Keir Starmer has been having another of his moments about gender self-identification. But who cares what this creature thinks? It is a war crime to aid or abet a war crime, so that without ever having been a Minister, or even an MP for the governing party, Starmer is already a war criminal, thereby matching his foreign policies to his domestic policies. He is the Kid Starver of Gaza and Gospel Oak, and his White Phosphorus Party would privatise the hospitals at home having already bombed them abroad.
More broadly, with its concept of the self-made man or the self-made woman, Thatcherism has inevitably ended up as gender self-identification, which was unknown in 2010, and which has therefore arisen entirely under a Conservative Government. Margaret Thatcher was last depicted on British television, for the first time in quite a while, in December’s Prince Andrew: The Musical, the title of which spoke for itself, and in which she was played by one Baga Chipz, a drag queen. Well, of course. A figure comparable to Thatcher, emerging in the Britain of the 2020s, would be assumed to be a transwoman, just as Thatcher herself emerged in the Britain of everything from Danny La Rue and d**k Emery to David Bowie and The Rocky Horror Show.
Hence Thatcher’s destruction of the stockades of male employment, which were the economic basis of paternal authority in the family and in the wider community, an authority that cannot be restored before the restoration of that basis. Thatcher created the modern Labour Party, the party of middle-class women who used the power of the State to control everyone else, but especially working-class men. Truly, as she herself said, her greatest achievement was New Labour. Leo Abse, who had had the measure of the milk-snatcher, also had the measure of Tony Blair’s androgyny.
And if this is a culture war, then where is the culture on our side? At 46, I had always assumed that we would win this one in my lifetime. But I am less and less certain. The other side enjoys the full force of the State and of a cultural sector that the State very largely funds. That double force was what turned the England of 1530, an extravagantly Catholic country of many centuries’ standing, into the England of 1560, a country that would define itself as fundamentally anti-Catholic for the next 400 years. Again I say that that State is the Tory State, there having been no other for as long as the notion of gender self-identification has existed. There is no suggestion of a Government Bill or amendment to give statutory effect to the rhetoric of Kemi Badenoch or Suella Braverman, which is pointedly never quite echoed by Rishi Sunak, whose choice of words to the Conservative Party Conference was very careful indeed.

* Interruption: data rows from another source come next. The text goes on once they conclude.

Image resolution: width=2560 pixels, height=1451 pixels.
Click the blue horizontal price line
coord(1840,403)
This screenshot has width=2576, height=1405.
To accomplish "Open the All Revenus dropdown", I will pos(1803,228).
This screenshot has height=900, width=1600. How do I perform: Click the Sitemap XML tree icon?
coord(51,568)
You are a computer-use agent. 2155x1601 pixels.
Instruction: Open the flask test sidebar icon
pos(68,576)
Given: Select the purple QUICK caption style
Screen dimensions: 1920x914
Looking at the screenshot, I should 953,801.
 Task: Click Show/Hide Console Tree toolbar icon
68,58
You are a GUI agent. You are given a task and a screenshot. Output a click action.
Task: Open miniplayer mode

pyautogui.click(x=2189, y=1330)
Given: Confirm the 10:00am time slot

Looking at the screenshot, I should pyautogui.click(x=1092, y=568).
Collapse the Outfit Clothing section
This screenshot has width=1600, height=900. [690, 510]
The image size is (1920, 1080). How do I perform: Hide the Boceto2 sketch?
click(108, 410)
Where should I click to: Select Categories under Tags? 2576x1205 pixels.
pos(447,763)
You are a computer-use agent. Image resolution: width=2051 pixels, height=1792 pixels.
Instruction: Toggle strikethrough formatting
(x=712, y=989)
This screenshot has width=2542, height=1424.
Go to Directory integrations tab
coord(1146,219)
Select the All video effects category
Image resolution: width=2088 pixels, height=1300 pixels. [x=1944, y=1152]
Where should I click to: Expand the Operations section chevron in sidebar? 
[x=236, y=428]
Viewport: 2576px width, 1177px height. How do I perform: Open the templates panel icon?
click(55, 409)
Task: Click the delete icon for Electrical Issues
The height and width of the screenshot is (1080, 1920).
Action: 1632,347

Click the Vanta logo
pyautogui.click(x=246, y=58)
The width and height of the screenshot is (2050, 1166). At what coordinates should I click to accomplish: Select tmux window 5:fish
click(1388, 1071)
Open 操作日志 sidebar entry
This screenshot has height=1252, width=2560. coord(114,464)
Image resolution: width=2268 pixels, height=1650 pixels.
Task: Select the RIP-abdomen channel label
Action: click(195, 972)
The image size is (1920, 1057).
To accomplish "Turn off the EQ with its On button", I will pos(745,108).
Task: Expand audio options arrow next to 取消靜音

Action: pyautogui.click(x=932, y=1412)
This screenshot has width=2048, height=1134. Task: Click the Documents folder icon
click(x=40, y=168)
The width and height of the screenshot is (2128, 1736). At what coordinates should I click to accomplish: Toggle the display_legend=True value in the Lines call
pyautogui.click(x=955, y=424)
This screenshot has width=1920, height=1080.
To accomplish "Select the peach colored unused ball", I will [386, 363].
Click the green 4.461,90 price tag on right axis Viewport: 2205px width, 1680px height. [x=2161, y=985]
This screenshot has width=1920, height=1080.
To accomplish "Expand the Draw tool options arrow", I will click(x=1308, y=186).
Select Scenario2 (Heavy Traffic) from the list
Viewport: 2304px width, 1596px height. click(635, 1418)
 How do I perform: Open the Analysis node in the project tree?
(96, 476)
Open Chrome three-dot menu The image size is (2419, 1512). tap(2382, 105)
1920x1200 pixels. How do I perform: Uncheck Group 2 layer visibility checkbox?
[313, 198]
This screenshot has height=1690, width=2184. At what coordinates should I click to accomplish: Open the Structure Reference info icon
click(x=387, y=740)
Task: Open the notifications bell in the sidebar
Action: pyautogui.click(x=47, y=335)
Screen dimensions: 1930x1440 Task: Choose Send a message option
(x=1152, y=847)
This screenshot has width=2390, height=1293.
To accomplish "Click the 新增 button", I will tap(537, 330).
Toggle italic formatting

Does everyone get put into moderation, or is it just me? I pay for this. Do you?
I do. Every time. Sometimes it takes hours for my comments to appear. I have emailed numerous times and asked for an explanation but have never received one.
This comment took about ten minutes to appear.
My latest has now been waiting an hour.
You must be considered more threatening/ dangerous than I am.
It no longer even appears as “awaiting for approval”. Hey, ho. See here.
Happens way too often.
“Awaiting for approval.” Pidgin English.
We no longer have proper political representation we have a uni party interested only in promoting the globalist agenda. US is exactly the same.
“People pride themselves on “speaking truth to power” – leaders, big shots. In a democracy, this is easy to do. Usually, you get nothing but applause for it. What is hard is speaking truth to “the people” – for in a democracy, that’s where the power lies.”
Jay Nordlinger in the current issue of National Review, “Cooper’s Union”
“The constant appeals to public opinion in a democracy… induce private hypocrisy, causing men to conceal their own opinions when opposed to those of the mass… A want of national manliness is a vice to be guarded against, for the man who would dare to resist a monarch shrinks from opposing an entire community.”